Par Gloire Balolage
Une première vague de 470 réfugiés congolais en provenance du Burundi est attendue ce jeudi 23 avril à Uvira, dans la province du Sud-Kivu. L’annonce a été faite par le Haut-Commissariat des Nations unies pour les réfugiés (HCR) au Burundi. Les rapatriés doivent franchir la frontière de Kavimvira, où un dispositif d’accueil impliquant les autorités congolaises et les partenaires humanitaires est prévu.
Ce retour marque une étape importante pour ces réfugiés qui, après une période prolongée d’exil, expriment le souhait de retrouver leur pays d’origine. L’opération s’inscrit dans un processus de rapatriement volontaire, attendu depuis plusieurs mois par les personnes concernées, désireuses de regagner leur milieu de vie habituel.
Le convoi transportant ces réfugiés a quitté le camp de Busuma, situé dans la province de Ruhigi, dans la matinée de ce jeudi. L’arrivée à Uvira est programmée entre 15h30 et 16h, heure locale. Selon la représentante du HCR au Burundi, Brigitte Eno, le dispositif mis en place vise à accompagner les bénéficiaires dès leur arrivée sur le territoire congolais.
Elle précise que le transport est pris en charge depuis le Burundi, tandis qu’en République démocratique du Congo, les réfugiés recevront un appui destiné à faciliter leur réintégration. Ce soutien comprend notamment un « paquet retour » incluant une assistance financière, ainsi qu’un accompagnement spécifique pour les enfants en âge scolaire. Le Programme alimentaire mondial (PAM) prévoit également une aide alimentaire couvrant deux mois.
À leur arrivée à Kavimvira, les rapatriés seront orientés vers un site aménagé par le HCR pour leur accueil initial. Les responsables locaux de l’agence onusienne insistent sur la nécessité d’une mobilisation de la société civile afin d’assurer le bon déroulement de cette opération humanitaire.
Les autorités provinciales, pour leur part, se veulent rassurantes.

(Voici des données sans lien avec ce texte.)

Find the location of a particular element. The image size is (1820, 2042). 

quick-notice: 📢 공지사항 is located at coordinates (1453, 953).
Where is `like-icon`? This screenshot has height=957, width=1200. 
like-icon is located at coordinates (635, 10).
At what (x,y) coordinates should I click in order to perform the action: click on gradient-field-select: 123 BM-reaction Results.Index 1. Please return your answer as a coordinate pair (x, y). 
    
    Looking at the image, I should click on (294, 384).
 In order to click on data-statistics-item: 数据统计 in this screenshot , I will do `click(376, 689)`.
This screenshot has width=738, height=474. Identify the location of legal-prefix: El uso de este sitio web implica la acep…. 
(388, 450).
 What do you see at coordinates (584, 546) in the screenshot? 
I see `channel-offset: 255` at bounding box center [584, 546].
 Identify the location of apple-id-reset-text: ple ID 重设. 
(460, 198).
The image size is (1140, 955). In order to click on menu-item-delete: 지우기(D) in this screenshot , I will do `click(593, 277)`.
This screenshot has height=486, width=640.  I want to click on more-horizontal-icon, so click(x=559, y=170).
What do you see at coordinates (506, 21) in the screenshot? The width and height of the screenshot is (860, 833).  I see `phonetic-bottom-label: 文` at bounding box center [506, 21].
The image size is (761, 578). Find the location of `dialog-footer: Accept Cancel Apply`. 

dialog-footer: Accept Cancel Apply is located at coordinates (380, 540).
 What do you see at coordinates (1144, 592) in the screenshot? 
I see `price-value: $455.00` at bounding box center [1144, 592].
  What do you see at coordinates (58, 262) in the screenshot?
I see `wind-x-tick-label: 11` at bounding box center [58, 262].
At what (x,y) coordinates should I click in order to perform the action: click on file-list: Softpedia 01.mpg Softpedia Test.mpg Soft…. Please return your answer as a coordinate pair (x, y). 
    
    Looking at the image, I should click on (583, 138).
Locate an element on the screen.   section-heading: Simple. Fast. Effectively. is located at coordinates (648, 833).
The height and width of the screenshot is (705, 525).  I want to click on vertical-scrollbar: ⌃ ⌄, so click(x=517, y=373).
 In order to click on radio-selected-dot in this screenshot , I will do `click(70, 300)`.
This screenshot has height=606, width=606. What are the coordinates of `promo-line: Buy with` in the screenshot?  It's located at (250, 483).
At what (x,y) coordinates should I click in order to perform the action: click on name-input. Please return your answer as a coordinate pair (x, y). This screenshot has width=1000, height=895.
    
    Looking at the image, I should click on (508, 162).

Le vice-gouverneur du Sud-Kivu, Jean Jacques Elakano, affirme que toutes les dispositions ont été prises pour garantir un retour dans des conditions harmonieuses. Il souligne également que la sécurité est assurée dans les zones concernées par ce processus de rapatriement.
Selon les agences humanitaires des Nations unies, dont le HCR et l’Organisation internationale pour les migrations, entre 60 000 et 65 000 Congolais avaient trouvé refuge au Burundi en l’espace de quelques jours.